STUDY MATERIAL =>
────────

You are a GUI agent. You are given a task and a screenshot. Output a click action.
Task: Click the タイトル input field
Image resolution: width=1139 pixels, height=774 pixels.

────────

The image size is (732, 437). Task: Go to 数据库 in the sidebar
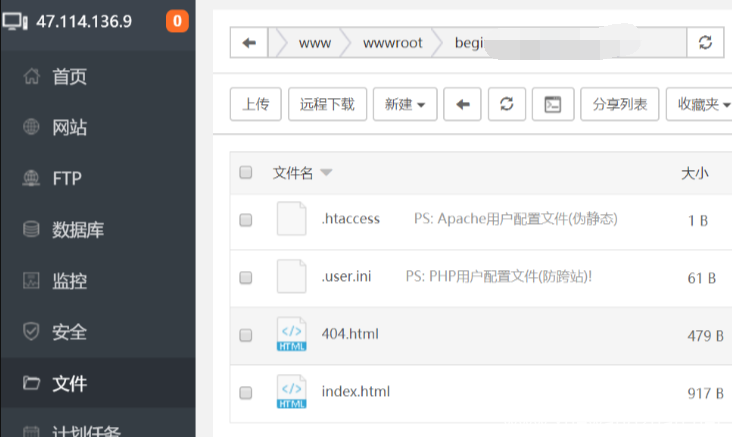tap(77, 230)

────────

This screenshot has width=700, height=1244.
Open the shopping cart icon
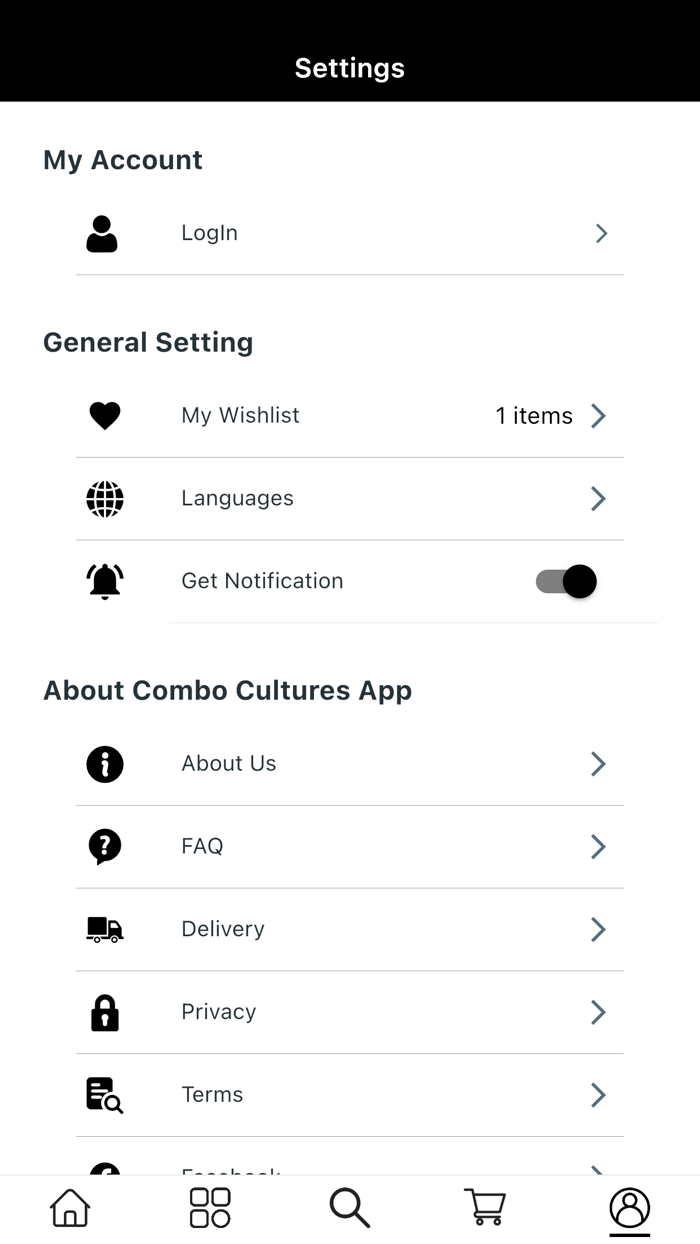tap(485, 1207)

────────

EXERCISE REQUIREMENTS => Return only the lines between the one holding "You are a GUI" and the one holding "Image resolution: width=1139", inclusive, exactly as they appear above.

ANSWER TO THIS TASK =>
You are a GUI agent. You are given a task and a screenshot. Output a click action.
Task: Click the タイトル input field
Image resolution: width=1139 pixels, height=774 pixels.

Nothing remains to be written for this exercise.